Anya hatte sich ihren bodenlangen Umhang übergeworfen und das Haus Hals über Kopf verlassen. Die Helligkeit, an die sie nicht gedacht hatte, ließ sie erschrocken zusammenfahren, doch nachdem sie bemerkt hatte, dass es regnete und dunkle Wolken das Sonnenlicht von ihr fernhielten, lief sie los. Der Regen selbst machte ihr gar nichts aus, aber er war natürlich eine willkommene Begründung, die Kapuze tief in ihr Gesicht zu ziehen und mit gebeugtem Kopf durch die Vororte zu irren.
Die Regentropfen, die dennoch immer wieder in ihr Gesicht tropften, vermischten sich mit den Tränen. Sie weinte lautlos. Irgendetwas in ihr war wie abgestorben, leer und fühlte sich an wie eine schreckliche Wunde.

Sie achtete nicht darauf, wohin sie lief. Sie wollte einfach weg von allem und besonders von Armand, den sie so schrecklich enttäuscht hatte und der sich von ihr abgewandt hatte. Sie hatte es in seinen Augen gesehen.
Irgendwie würde sie sich alleine durchschlagen. Vielleicht konnte sie auch einfach sterben. Armand hatte einmal erklärt, dass Vampire, die nicht mehr leben wollten, rasend schnell alterten und starben. Das wäre gut.
Sie fühlte sich ungerecht behandelt und konnte Armand dennoch verstehen. Dabei wusste sie noch nicht einmal, ob sie wirklich schwanger war oder nicht. Aber wenn es wirklich so war, dann würde Armand sicher kein Kind aufziehen wollen, dessen Vater sein Erzfeind war.
So schnell also hatte das Leben das Blatt gewendet. Eben noch schien eine wundervolle Zukunft sicher zu sein. Und nun war sie im schlimmsten Falle die Mutter eines Kindes, das ohne Vater aufwachsen würde. Denn für Anya war klar, dass es keinen anderen Mann geben würde in ihrem Leben.

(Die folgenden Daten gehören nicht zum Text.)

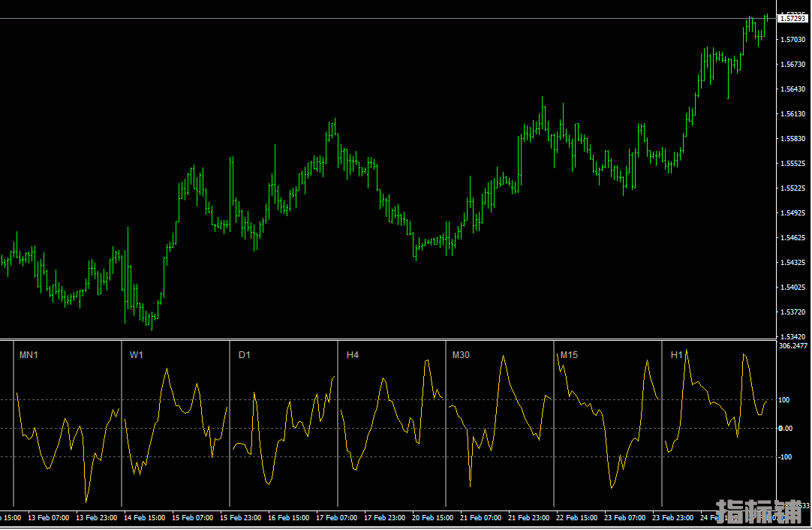
Task: Click the D1 timeframe label
Action: [244, 354]
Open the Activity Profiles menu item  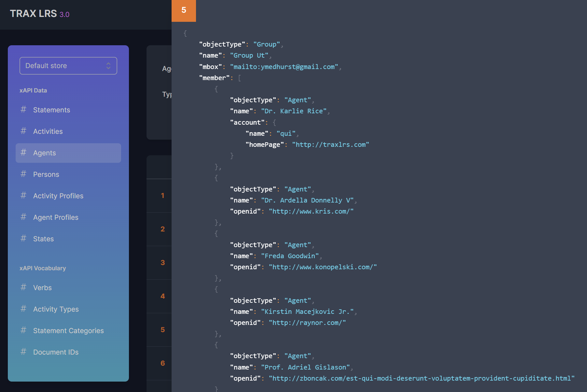[58, 196]
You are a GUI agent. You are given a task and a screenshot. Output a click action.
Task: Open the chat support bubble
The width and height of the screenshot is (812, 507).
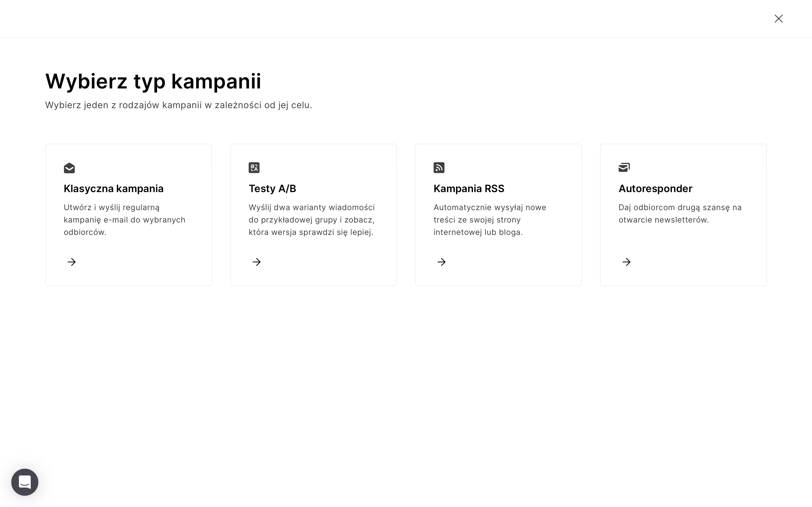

Stumpf und ohne wirklich hinzusehen, wohin sie ging, stolperte sie durch die Straßen und war bald bis auf die Haut durchnässt. Schließlich lehnte sie sich atemlos an eine Hauswand, deren Dachvorsprung sie eine Weile vor dem Regen schützen würde. Sie versuchte, sich zu orientieren und zu erkennen, wo sie war.
Einige Fuhrwagen holperten dicht an ihr vorbei. Anya drückte sich eng an die Wand und hielt ihre Kapuze fest. Das rege Treiben hier auf der Straße weckte sie aus ihrer Lethargie. Sie musste sehr aufpassen nicht aufzufallen. Und sie sollte endlich aus dem Regen heraus kommen. Noch immer hatte sie keine Ahnung, wo sie unterkommen konnte, bis sie weitere Pläne geschmiedet hatte, doch wirklich nachdenken konnte sie im Augenblick auch nicht.
Die Kutsche, die in hohem Tempo heran rollte, zwang Anya sich noch fester an die Wand zu pressen. Als sie das Gefährt betrachtete, riss sie den Kopf hoch. Die Kutsche erinnerte sie an jemanden. Schlagartig fiel ihr auch wieder ein an wen. Die Kutsche war prachtvoll verarbeitet.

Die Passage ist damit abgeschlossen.